Effects on the Use and Value of Private Property. These proposed regulatory changes are unlikely to affect the use or value of private property in the Commonwealth.

Small Businesses: Costs and Other Effects. No small business is likely to incur costs on account of this proposed change.

Small Businesses: Alternative Method that Minimizes Adverse Impact. No small business is likely to incur costs on account of this proposed change.

Real Estate Development Costs. This regulatory action will likely have no effect on real estate development costs in the Commonwealth.
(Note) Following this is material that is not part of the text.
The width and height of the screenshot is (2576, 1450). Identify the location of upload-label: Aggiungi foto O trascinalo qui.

Legal Mandate. The Department of Planning and Budget (DPB) has analyzed the economic impact of this proposed regulation in accordance with § 2.2-4007.04 of the Administrative Process Act and Executive Order Number 14 (10). Section 2.2-4007.04 requires that such economic impact analyses include, but need not be limited to, the projected number of businesses or other entities to whom the regulation would apply, the identity of any localities and types of businesses or other entities particularly affected, the projected number of persons and employment positions to be affected, the projected costs to affected businesses or entities to implement or comply with the regulation, and the impact on the use and value of private property. Further, if the proposed regulation has adverse effect on small businesses, § 2.2-4007.04 requires that such economic impact analyses include (i) an identification and estimate of the number of small businesses subject to the regulation; (ii) the projected reporting, recordkeeping, and other administrative costs required for small businesses to comply with the regulation, including the type of professional skills necessary for preparing required reports and other documents; (iii) a statement of the probable effect of the regulation on affected small businesses; and (iv) a description of any less intrusive or less costly alternative methods of achieving the purpose of the regulation. The analysis presented above represents DPB's best estimate of these economic impacts.
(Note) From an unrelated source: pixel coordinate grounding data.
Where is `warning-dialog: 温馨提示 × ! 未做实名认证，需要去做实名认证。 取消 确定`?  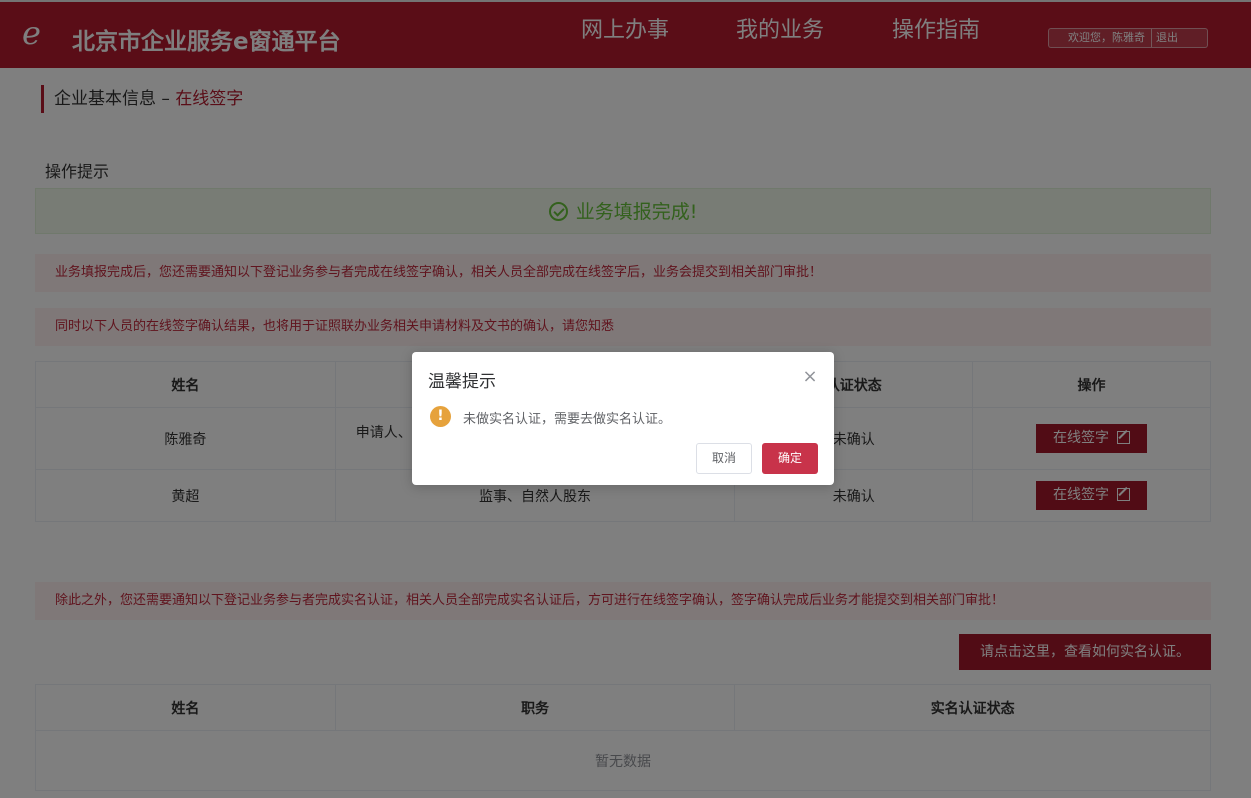
warning-dialog: 温馨提示 × ! 未做实名认证，需要去做实名认证。 取消 确定 is located at coordinates (623, 418).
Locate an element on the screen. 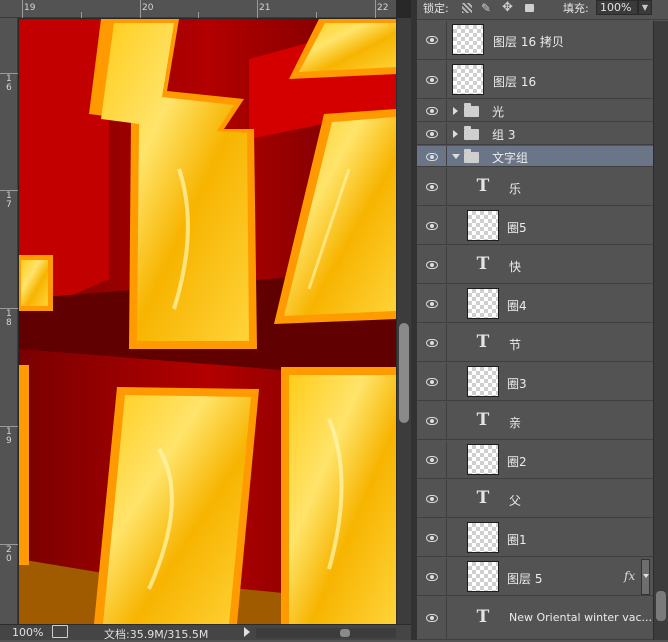  brush-lock-icon: ✎ is located at coordinates (486, 8).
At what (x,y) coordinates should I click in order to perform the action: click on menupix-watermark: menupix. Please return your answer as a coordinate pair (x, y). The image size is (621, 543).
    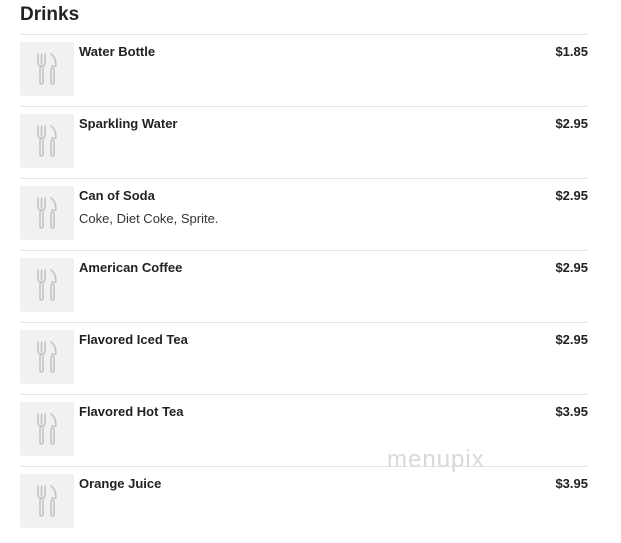
    Looking at the image, I should click on (436, 460).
Agency's Response to Economic Impact Analysis: The Board of Nursing concurs with the economic impact analysis of the Department of Planning and Budget on proposed amended regulations for 18VAC90-15, Regulations Governing Delegation to an Agency Subordinate.
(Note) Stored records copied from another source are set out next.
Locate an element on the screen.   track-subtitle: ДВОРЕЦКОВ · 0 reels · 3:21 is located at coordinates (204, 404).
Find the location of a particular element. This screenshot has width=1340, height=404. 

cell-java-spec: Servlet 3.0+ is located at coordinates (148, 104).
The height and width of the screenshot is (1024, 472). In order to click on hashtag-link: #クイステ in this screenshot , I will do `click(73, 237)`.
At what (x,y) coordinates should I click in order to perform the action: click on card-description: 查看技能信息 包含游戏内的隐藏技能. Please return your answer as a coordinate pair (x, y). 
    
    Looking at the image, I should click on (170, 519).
The amendment permits the executive director of the board to delegate to an agency subordinate cases that involve injury or harm to a patient.

18VAC90-15-20. Criteria for delegation.

Cases that involve intentional or negligent conduct that caused serious injury or harm to a patient may not be delegated to an agency subordinate, except as may be approved by the president or executive director of the board.

VA.R. Doc. No. R13-3545; Filed May 23, 2013, 1:23 p.m.